The US government calls our Social Security scheme an “entitlement” program. I guess if you’re required to pay into something your entire career on the basis that you’ll be paid back, then you’re “entitled” to those payments, much as you’re “entitled” to receive goods that you pay for at the corner store.

But the Social Security Trust Fund has been looted (thank you, US Congress), so now we have a ginormous Ponzi scheme of the sort which Bernie Madoff could not have imagined. Every few years steps are taken to keep the Fund solvent. Today the baby boomers, the last generation of above-replacement fertility, are drawing Social Security like nobody’s business.

Boomers are also the last generation to thrive on post-World War II prosperity resulting from US industry not having been bombed to smithereens. Consequently, they hold a disproportionate share of individual wealth.

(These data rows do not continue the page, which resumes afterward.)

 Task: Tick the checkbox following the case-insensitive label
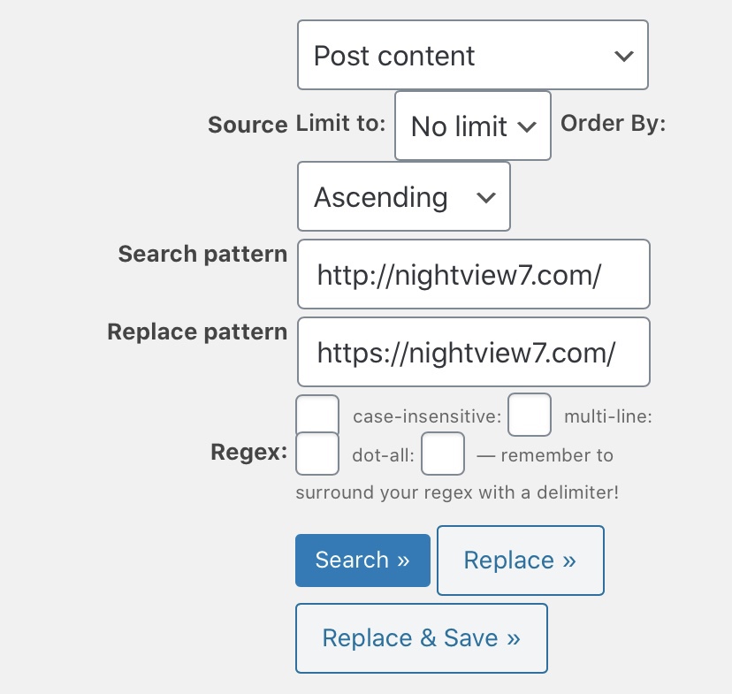pos(530,415)
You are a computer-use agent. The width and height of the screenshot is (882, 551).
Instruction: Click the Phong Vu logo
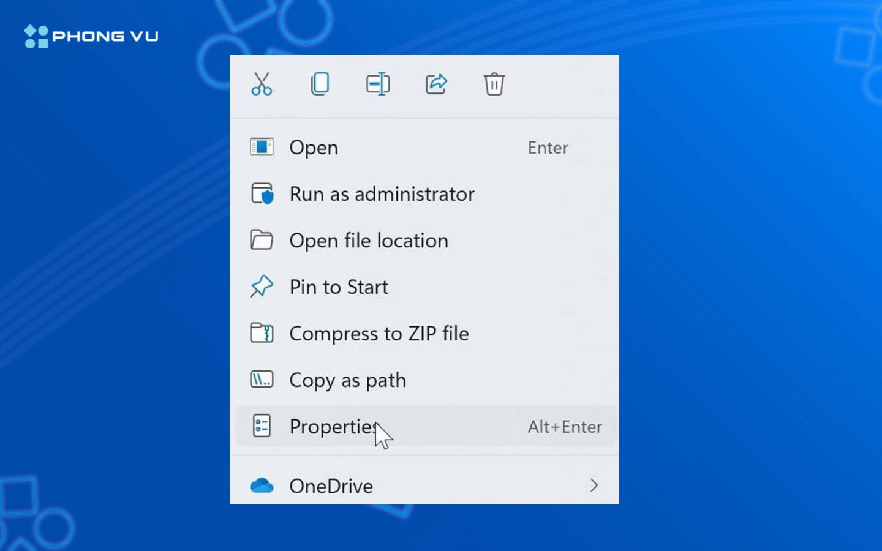[91, 36]
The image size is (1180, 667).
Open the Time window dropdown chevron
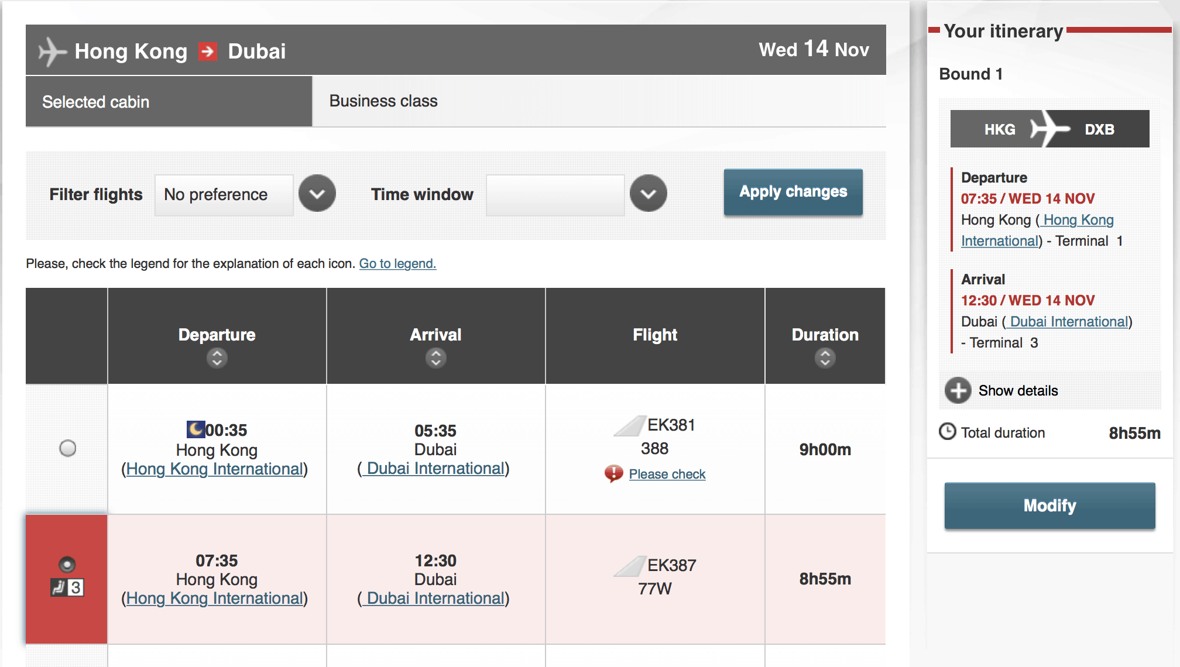[x=647, y=193]
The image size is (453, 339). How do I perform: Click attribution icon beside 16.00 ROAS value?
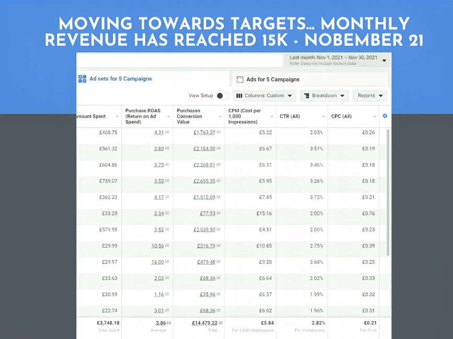pyautogui.click(x=167, y=262)
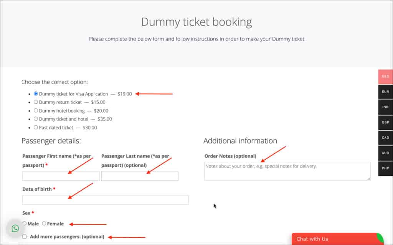Click the Date of birth field
The height and width of the screenshot is (245, 393).
[105, 200]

This sets up a generational issue where younger workers bear the burden of a dysfunctional dependency ratio. There is no end in sight, because not enough children are coming along to pay into the system and pick up the slack.

Our ageing world will change everything. Ageing societies lose their dynamism and creativity. With a lack of youngsters coming along, there will be fewer scientists, workers, innovators, and taxpayers. A shrinking workforce will require greater reliance on artificial intelligence; fewer soldiers will mean a military more dependent on high-tech defense.

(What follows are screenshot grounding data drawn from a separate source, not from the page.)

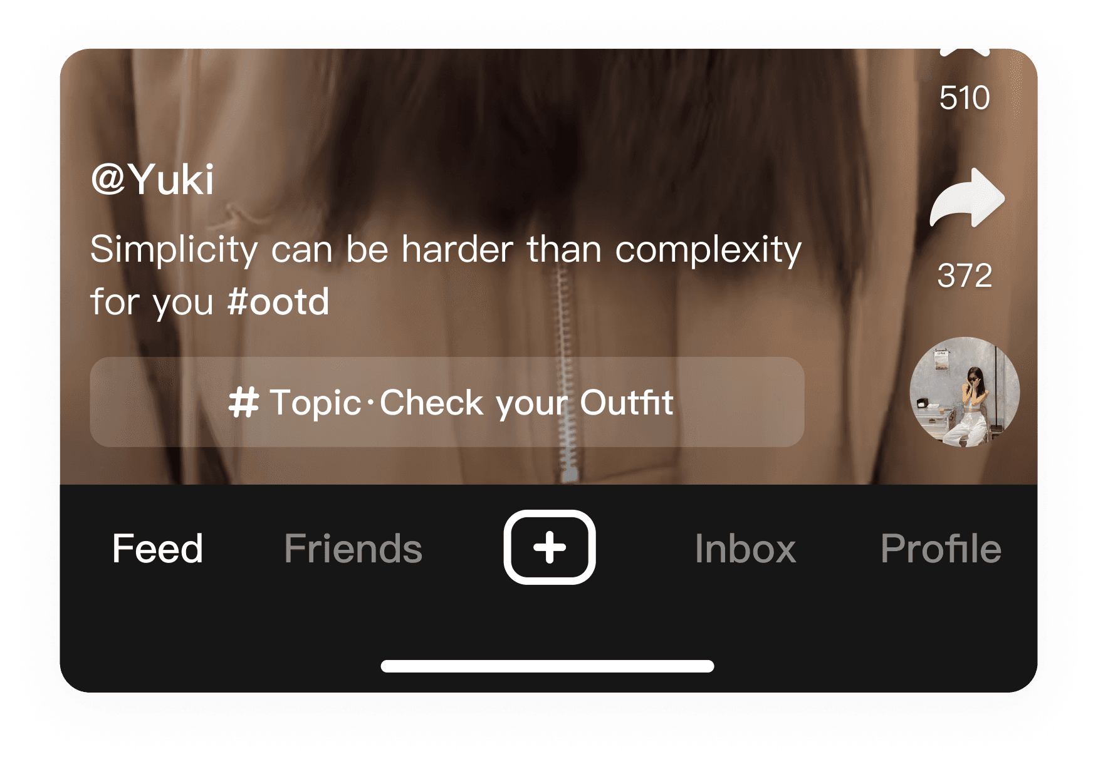Tap the white plus sign inside create button
The height and width of the screenshot is (764, 1098).
click(x=550, y=547)

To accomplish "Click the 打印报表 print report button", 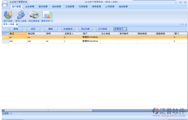I will pos(103,29).
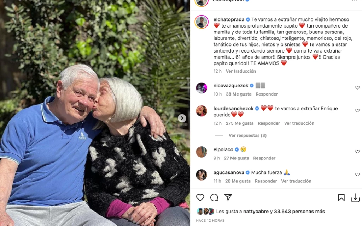Open the three-dot options menu at top
362x226 pixels.
[x=355, y=1]
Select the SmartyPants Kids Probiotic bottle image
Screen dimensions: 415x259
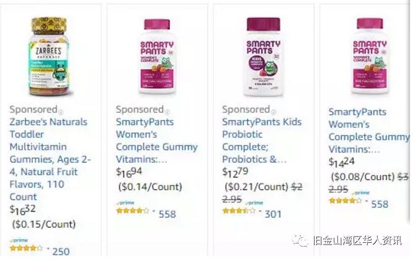(x=264, y=56)
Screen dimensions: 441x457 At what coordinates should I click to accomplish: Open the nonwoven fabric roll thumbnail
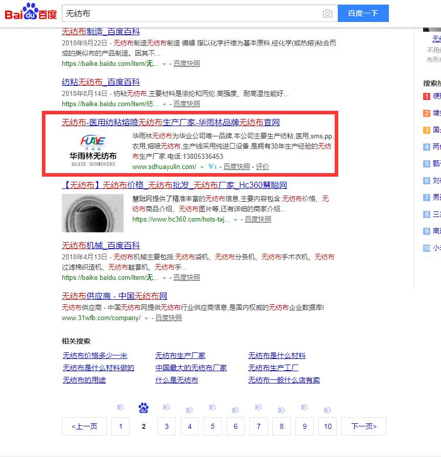coord(92,213)
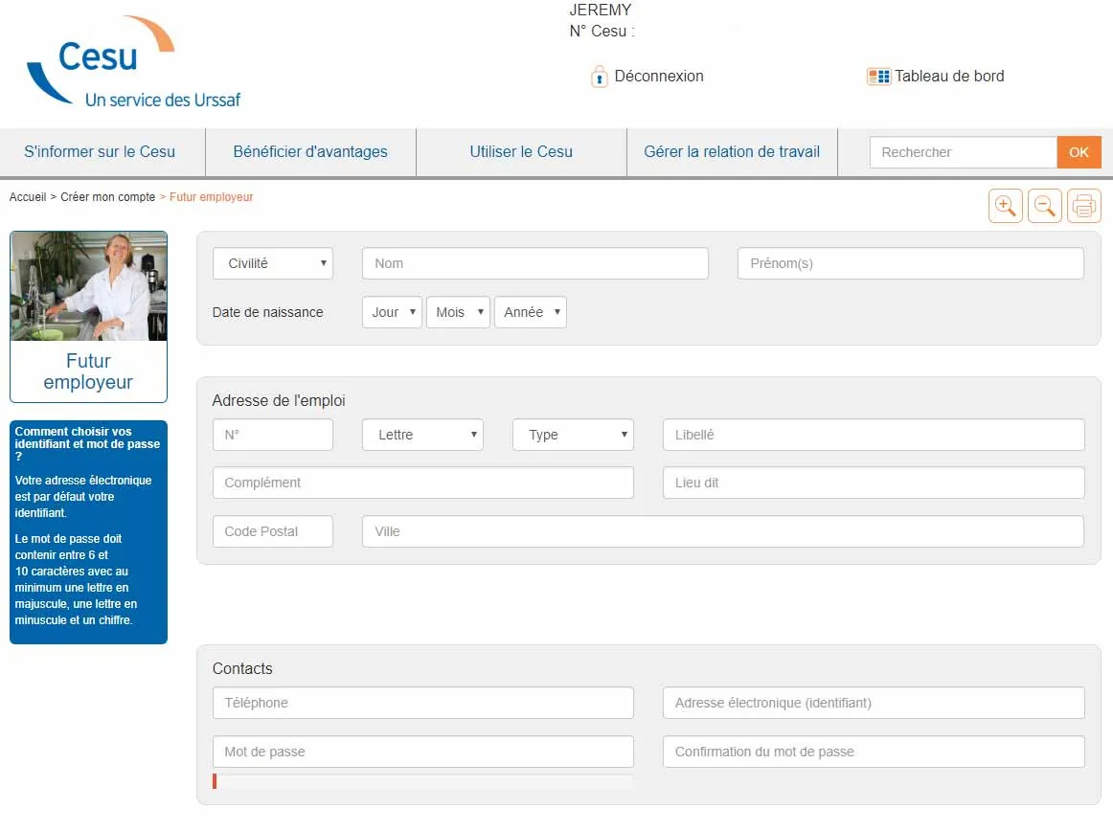Open the Utiliser le Cesu menu
This screenshot has height=831, width=1113.
[x=520, y=151]
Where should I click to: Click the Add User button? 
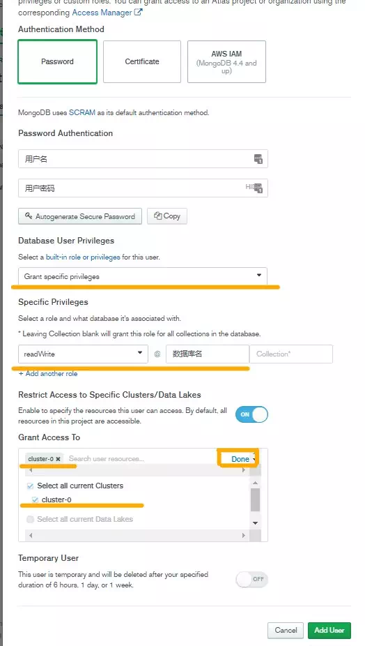[329, 631]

Infrastructure maintenance costs will rise even if population decreases. Costly bridges, highways and water systems do not shrink along with population. Below-replacement fertility is beginning to reveal these unanticipated costs.

African migration

It is Mr. Douthat’s 5th rule for ageing populations that gets the most attention: “The African diaspora will reshape the world.”

The faster aging happens in the rich and middle-income world, the more important the fact that Africa’s population is still on track to reach 2.5 billion in 2050, and reach four billion by 2100. The movement of even a fraction of this population will probably be the 21st century’s most significant global transformation. And the balance between successful assimilation on the one hand, and destabilization and backlash on the other, will help decide whether the age of demographic decline ends in revitalization or collapse.

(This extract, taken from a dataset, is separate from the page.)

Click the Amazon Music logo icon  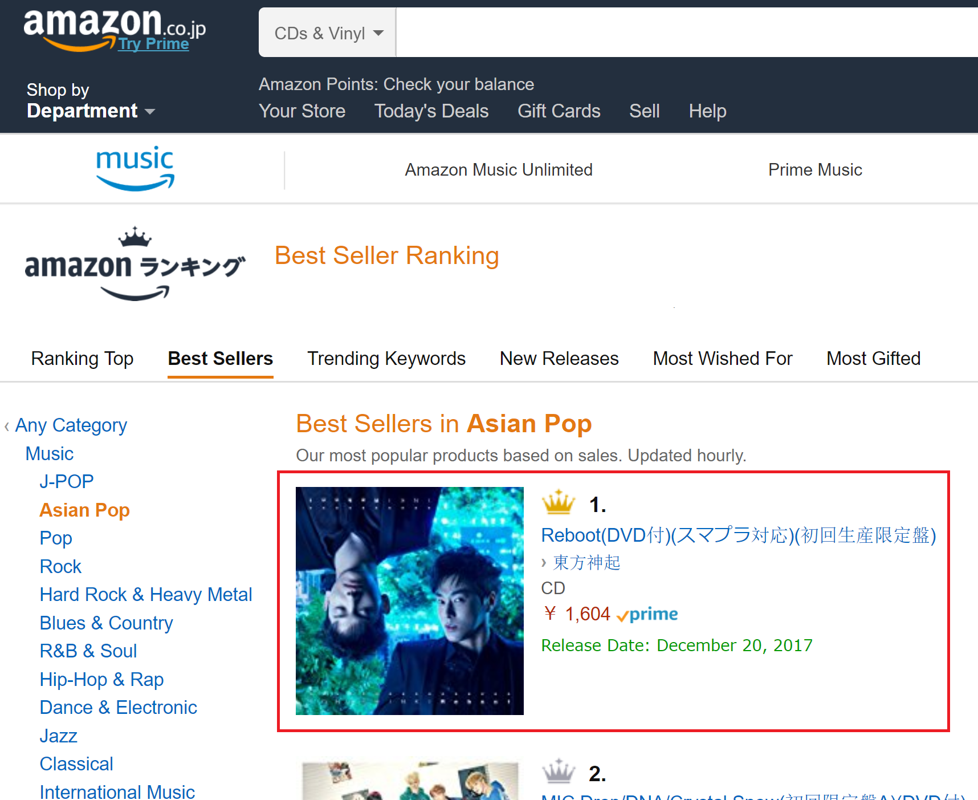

Sub-Saharan Africa is the only remaining region with above replacement fertility. Yet fertility there is now falling faster than projections. Uranium-rich Niger, a global flashpoint following the recent military coup, leads the pack with a fertility rate of 6.7. The sub-Sahara region relies on resource extraction and foreign aid. There is high unemployment and a low-skilled workforce.

African migration is indeed reshaping Europe. That has been problematic, as there is thus far no “balance between successful assimilation… and destabilization and backlash.” Importing too many too fast impedes assimilation. Finding employment in deindustrializing Europe is a challenge. Shrinking immigration-resistant East Asian societies do not have massive African or other immigration. Those countries still retain social cohesion, something lost across the multicultural West.

Then there is the culture clash. The traditional African way of life is tribal, less structured and more laidback than that of Europe. Further, militant Islam is robust within their ranks, rattling secularist Europe. Impoverished African enclaves are plagued with crime. Popular resistance to this migration is marginalized as far-right, xenophobic, racist, etc. Meanwhile the globalist political class doubles down, imposing an unwanted multicultural dystopia on their increasingly alienated subjects. The ensuing wage suppression and social tension is totally toxic for families.

Europeans should wake up and smell the coffee before they lose everything.

‘Tis all rooted in demography.

AUTHOR

LOUIS T. MARCH

Louis T. March has a background in government, business and philanthropy. A former talk show host, author and public speaker, he is a dedicated student of history and genealogy. Louis lives with his family in the beautiful Shenandoah Valley of Virginia.